**ACTIVITY**
Starting at the line that contains "[63 Cozy Barn", return every line through the end of the entries below, exactly and with nothing else.

(Source records)
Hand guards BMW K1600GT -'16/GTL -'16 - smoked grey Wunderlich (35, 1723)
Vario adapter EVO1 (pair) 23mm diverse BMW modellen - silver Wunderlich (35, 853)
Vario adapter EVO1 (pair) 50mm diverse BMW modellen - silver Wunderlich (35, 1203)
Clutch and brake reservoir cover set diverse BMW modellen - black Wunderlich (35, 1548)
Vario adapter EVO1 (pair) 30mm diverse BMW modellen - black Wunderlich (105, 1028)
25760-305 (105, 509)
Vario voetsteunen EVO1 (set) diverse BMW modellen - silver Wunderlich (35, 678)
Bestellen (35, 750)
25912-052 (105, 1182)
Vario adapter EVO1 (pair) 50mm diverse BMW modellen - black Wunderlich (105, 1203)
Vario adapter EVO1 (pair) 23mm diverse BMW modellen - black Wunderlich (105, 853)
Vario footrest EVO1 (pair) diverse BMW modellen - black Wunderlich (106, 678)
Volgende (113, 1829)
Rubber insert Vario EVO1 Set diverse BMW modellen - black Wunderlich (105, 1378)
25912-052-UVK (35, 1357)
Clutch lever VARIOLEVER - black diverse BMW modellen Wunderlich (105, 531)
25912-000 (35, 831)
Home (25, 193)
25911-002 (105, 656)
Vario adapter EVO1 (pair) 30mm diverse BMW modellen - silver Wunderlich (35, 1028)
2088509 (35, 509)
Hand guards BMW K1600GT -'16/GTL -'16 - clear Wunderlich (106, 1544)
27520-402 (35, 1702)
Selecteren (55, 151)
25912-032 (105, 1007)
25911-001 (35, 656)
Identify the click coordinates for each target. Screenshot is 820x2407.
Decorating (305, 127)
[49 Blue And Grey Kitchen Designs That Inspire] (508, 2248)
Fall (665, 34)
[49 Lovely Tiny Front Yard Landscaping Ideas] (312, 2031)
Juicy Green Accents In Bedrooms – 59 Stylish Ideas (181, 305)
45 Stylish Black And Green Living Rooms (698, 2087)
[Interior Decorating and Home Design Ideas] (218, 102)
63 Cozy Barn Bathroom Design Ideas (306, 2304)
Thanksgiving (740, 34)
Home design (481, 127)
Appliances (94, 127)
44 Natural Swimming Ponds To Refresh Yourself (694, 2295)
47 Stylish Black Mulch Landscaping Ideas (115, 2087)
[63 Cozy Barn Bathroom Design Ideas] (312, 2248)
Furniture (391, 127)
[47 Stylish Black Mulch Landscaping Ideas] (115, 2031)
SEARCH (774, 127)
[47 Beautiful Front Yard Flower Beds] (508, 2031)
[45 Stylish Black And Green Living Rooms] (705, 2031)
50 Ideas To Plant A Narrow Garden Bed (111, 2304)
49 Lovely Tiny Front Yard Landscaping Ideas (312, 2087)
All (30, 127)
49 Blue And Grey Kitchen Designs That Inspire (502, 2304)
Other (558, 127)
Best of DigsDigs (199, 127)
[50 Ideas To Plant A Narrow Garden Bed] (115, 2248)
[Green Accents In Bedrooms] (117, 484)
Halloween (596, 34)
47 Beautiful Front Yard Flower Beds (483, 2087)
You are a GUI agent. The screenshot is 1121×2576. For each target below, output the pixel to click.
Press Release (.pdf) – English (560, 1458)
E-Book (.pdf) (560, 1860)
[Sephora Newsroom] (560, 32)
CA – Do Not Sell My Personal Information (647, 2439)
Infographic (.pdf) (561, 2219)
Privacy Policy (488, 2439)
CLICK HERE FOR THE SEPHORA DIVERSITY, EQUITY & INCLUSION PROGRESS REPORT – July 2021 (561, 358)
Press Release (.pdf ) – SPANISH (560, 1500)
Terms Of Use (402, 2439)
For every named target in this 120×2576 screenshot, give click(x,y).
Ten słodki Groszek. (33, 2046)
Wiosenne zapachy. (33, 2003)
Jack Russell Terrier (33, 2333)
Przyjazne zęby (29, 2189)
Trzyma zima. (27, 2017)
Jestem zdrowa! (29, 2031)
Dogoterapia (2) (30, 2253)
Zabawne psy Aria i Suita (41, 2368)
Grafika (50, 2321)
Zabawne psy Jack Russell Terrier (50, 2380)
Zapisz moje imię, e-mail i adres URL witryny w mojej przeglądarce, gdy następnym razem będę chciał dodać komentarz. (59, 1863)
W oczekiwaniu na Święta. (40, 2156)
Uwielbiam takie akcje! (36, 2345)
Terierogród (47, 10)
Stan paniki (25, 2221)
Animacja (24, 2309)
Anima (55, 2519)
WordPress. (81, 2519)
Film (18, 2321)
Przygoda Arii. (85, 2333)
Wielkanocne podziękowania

**ANSWER AREA**
[63 Cozy Barn Bathroom Design Ideas] (312, 2248)
Furniture (391, 127)
[47 Stylish Black Mulch Landscaping Ideas] (115, 2031)
SEARCH (774, 127)
[47 Beautiful Front Yard Flower Beds] (508, 2031)
[45 Stylish Black And Green Living Rooms] (705, 2031)
50 Ideas To Plant A Narrow Garden Bed (111, 2304)
49 Lovely Tiny Front Yard Landscaping Ideas (312, 2087)
All (30, 127)
49 Blue And Grey Kitchen Designs That Inspire (502, 2304)
Other (558, 127)
Best of DigsDigs (199, 127)
[50 Ideas To Plant A Narrow Garden Bed] (115, 2248)
[Green Accents In Bedrooms] (117, 484)
Halloween (596, 34)
47 Beautiful Front Yard Flower Beds (483, 2087)
You are a GUI agent. The screenshot is 1121×2576. For each target below, output the pixel to click.
Press Release (.pdf) – English (560, 1458)
E-Book (.pdf) (560, 1860)
[Sephora Newsroom] (560, 32)
CA – Do Not Sell My Personal Information (647, 2439)
Infographic (.pdf) (561, 2219)
Privacy Policy (488, 2439)
CLICK HERE FOR THE SEPHORA DIVERSITY, EQUITY & INCLUSION PROGRESS REPORT – July 2021 (561, 358)
Press Release (.pdf ) – SPANISH (560, 1500)
Terms Of Use (402, 2439)
For every named target in this 120×2576 screenshot, give click(x,y).
Ten słodki Groszek. (33, 2046)
Wiosenne zapachy. (33, 2003)
Jack Russell Terrier (33, 2333)
Przyjazne zęby (29, 2189)
Trzyma zima. (27, 2017)
Jestem zdrowa! (29, 2031)
Dogoterapia (2) (30, 2253)
Zabawne psy Aria i Suita (41, 2368)
Grafika (50, 2321)
Zabawne psy Jack Russell Terrier (50, 2380)
Zapisz moje imię, e-mail i adres URL witryny w mojej przeglądarce, gdy następnym razem będę chciał dodać komentarz. (59, 1863)
W oczekiwaniu na Święta. (40, 2156)
Uwielbiam takie akcje! (36, 2345)
Terierogród (47, 10)
Stan paniki (25, 2221)
Animacja (24, 2309)
Anima (55, 2519)
WordPress. (81, 2519)
Film (18, 2321)
Przygoda Arii. (85, 2333)
Wielkanocne podziękowania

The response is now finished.